== What is being asked ==
Restate all the entries exactly as they appear, apart from the pictures.

Stored items from a collection
________

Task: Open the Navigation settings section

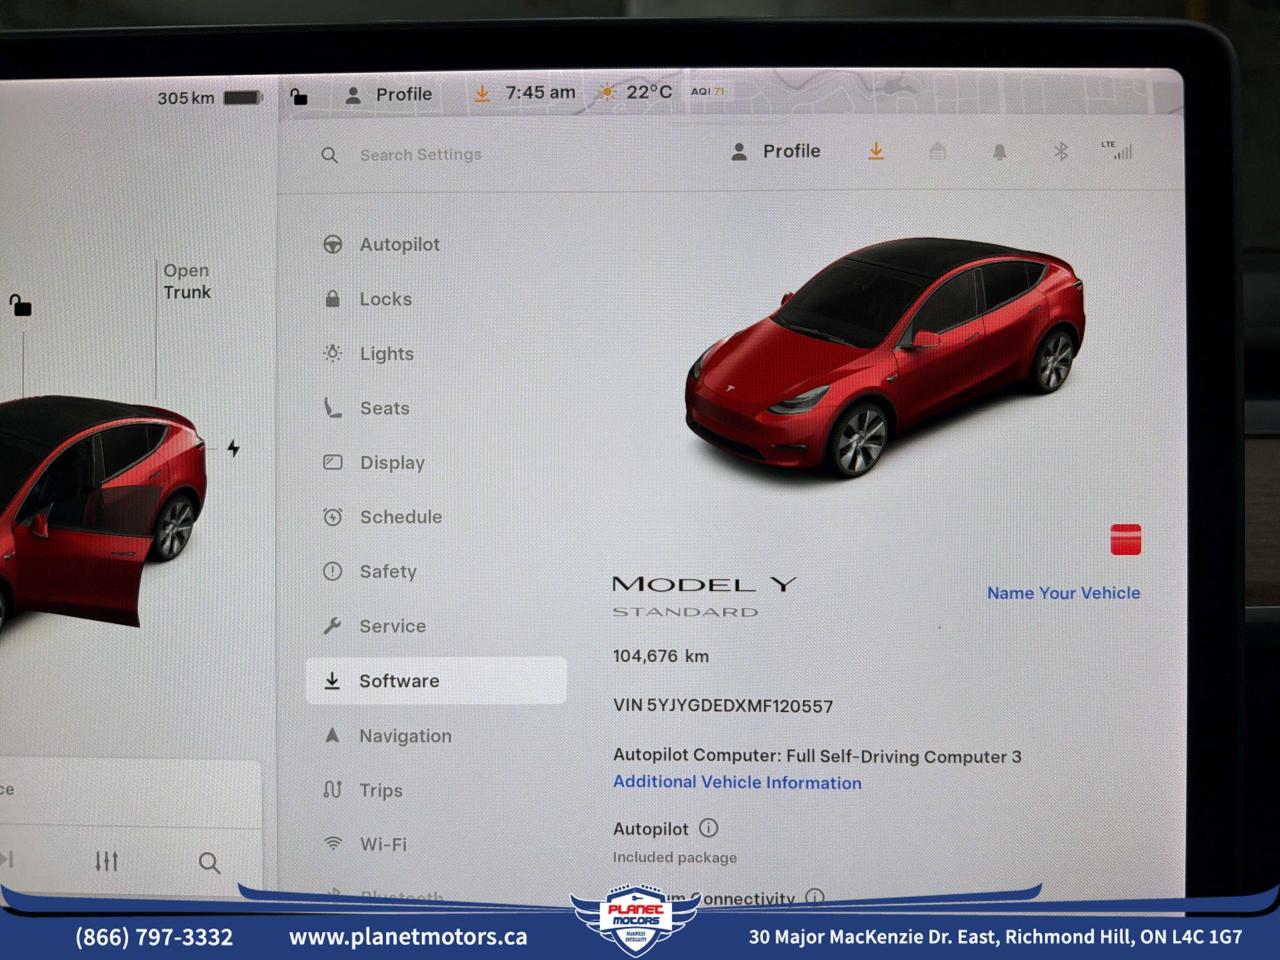Action: pyautogui.click(x=404, y=736)
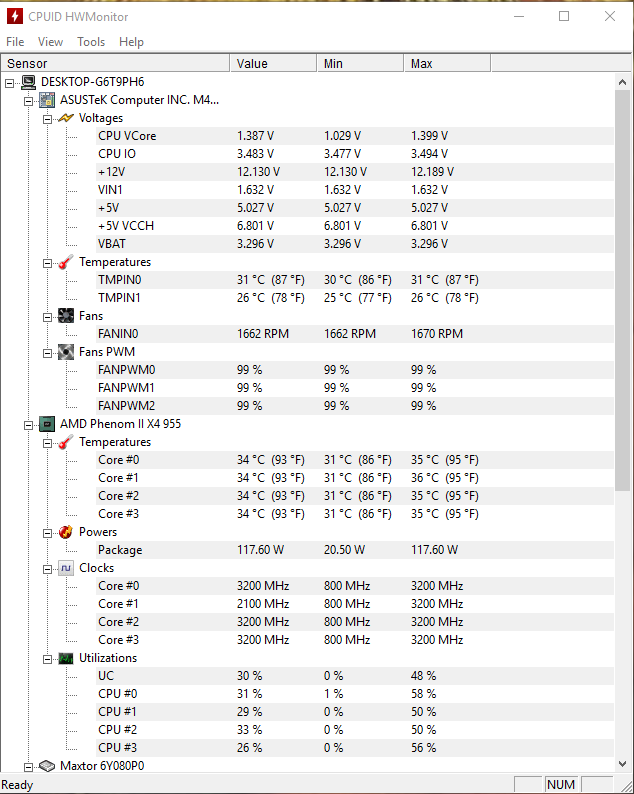The image size is (634, 794).
Task: Open the Tools menu
Action: point(91,42)
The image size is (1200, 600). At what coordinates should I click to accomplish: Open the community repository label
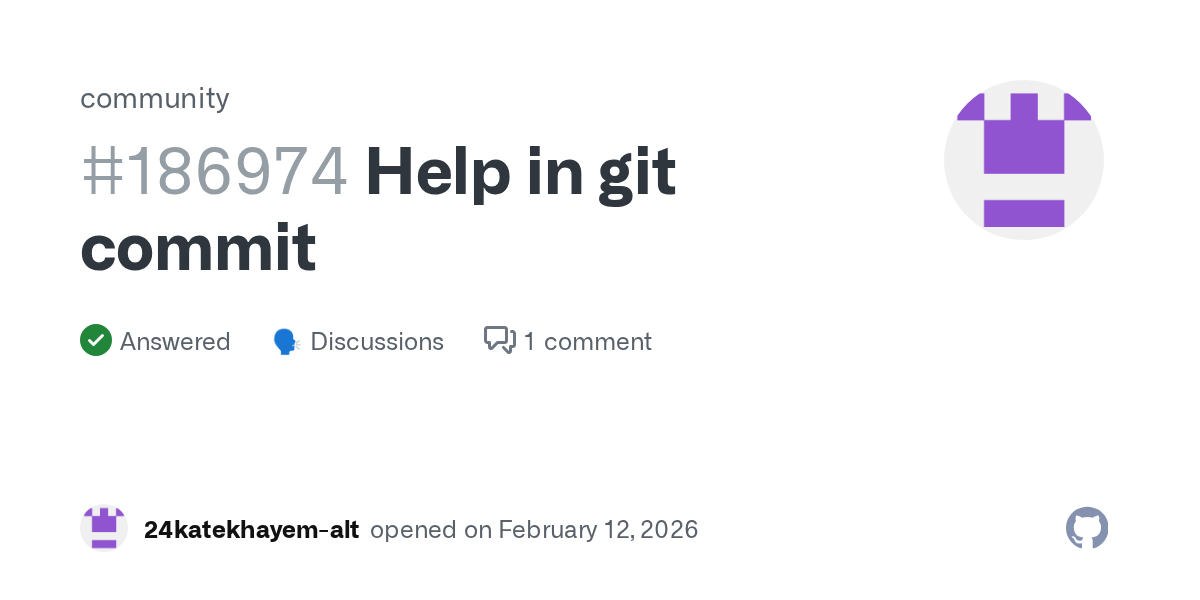(155, 98)
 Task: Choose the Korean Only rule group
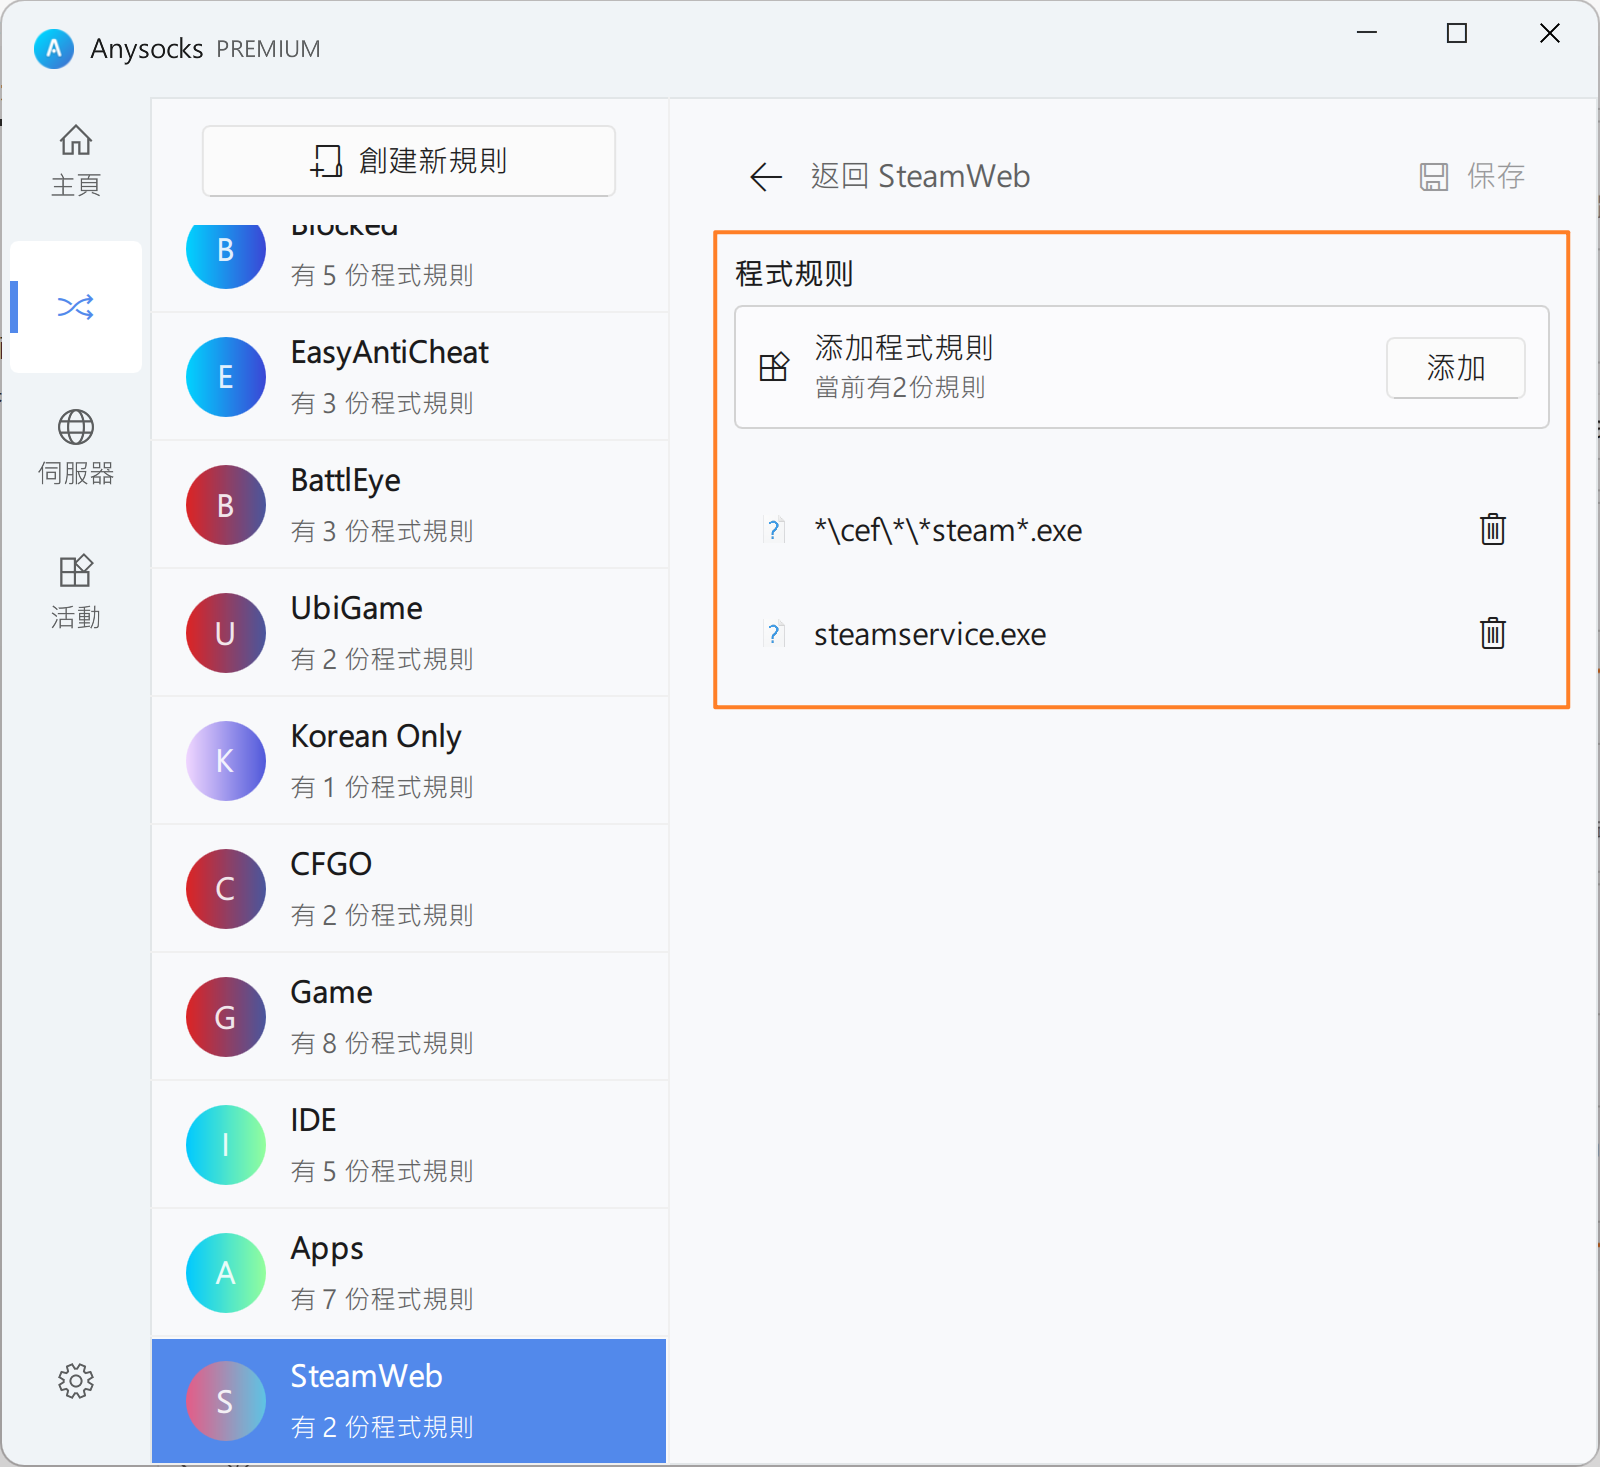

________

== Task solution ==
Task: Open the Navigation settings section

Action: pyautogui.click(x=404, y=736)
The image size is (634, 794).
Task: Open the Tools menu
Action: point(91,42)
The image size is (1200, 600). At what coordinates should I click to accomplish: Open the community repository label
(155, 98)
 Task: Choose the Korean Only rule group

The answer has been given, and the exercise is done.